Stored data
►

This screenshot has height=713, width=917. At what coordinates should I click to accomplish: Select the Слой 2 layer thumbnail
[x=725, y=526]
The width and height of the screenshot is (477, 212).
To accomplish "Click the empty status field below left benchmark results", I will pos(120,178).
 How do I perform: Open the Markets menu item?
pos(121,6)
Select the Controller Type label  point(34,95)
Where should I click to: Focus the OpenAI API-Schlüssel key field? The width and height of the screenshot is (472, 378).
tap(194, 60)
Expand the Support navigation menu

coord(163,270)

◄
►

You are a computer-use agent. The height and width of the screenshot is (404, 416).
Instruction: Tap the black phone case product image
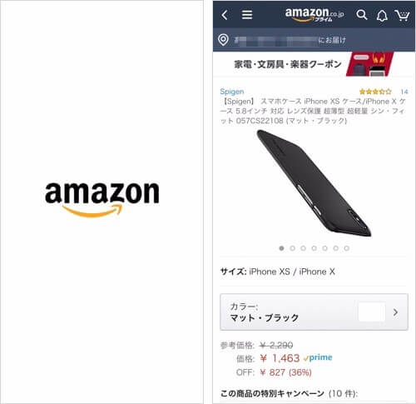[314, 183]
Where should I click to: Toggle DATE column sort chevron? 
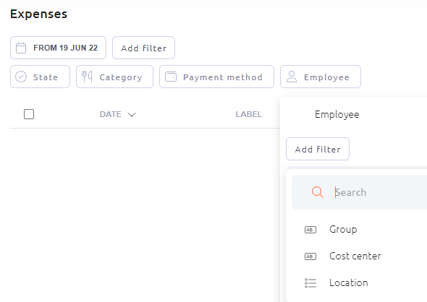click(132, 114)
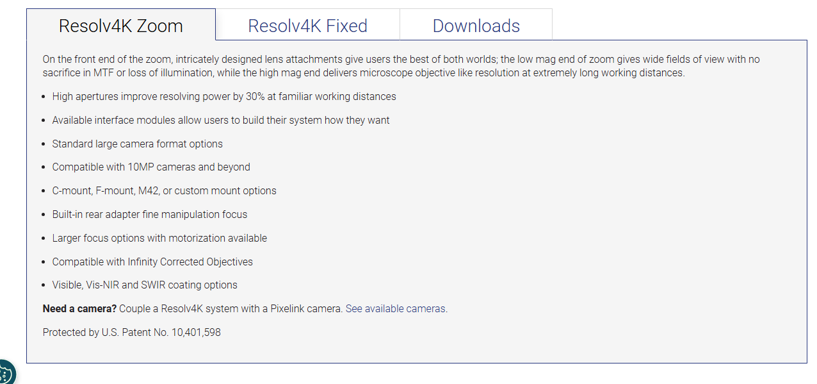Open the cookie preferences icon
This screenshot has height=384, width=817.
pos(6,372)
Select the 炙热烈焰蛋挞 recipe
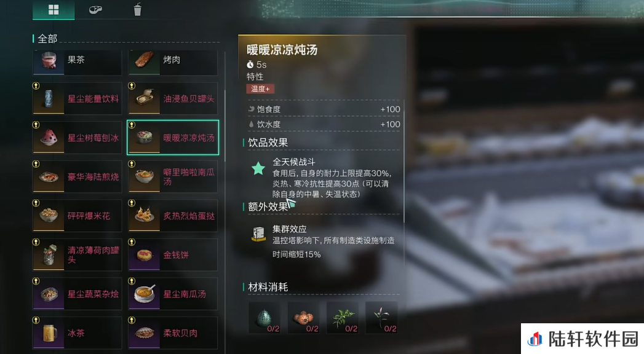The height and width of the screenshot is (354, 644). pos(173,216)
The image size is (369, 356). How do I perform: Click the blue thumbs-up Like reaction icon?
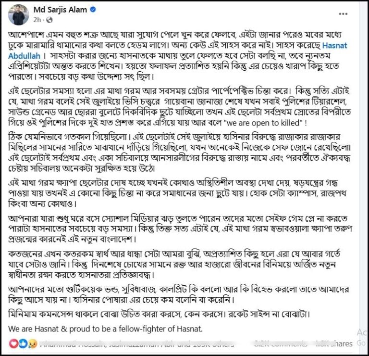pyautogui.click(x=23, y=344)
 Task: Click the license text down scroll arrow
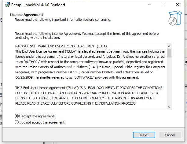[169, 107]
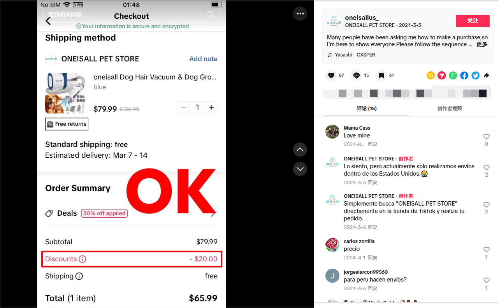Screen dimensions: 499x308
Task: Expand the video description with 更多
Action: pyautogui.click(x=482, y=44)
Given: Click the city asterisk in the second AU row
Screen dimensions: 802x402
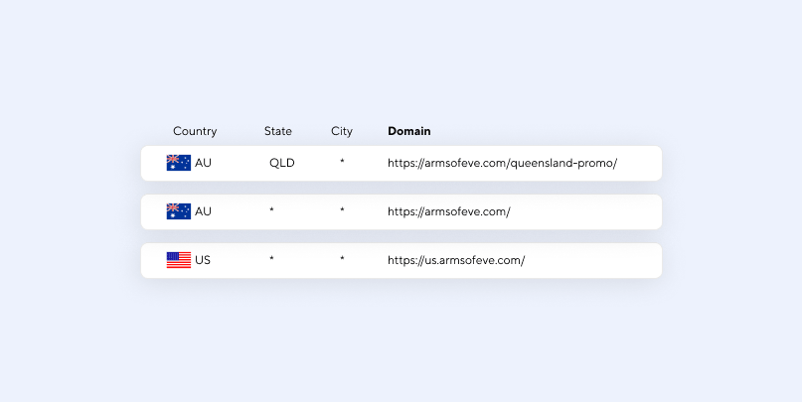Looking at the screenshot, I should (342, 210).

◄

# [WORK TO BE COMPLETED]
Quote the data above from the line containing "This screenshot has height=713, width=917." to the line containing "The width and height of the screenshot is (477, 212).", inclusive, and stop.

# [RESPONSE]
This screenshot has height=713, width=917. At what coordinates should I click to accomplish: Select the Слой 2 layer thumbnail
[x=725, y=526]
The width and height of the screenshot is (477, 212).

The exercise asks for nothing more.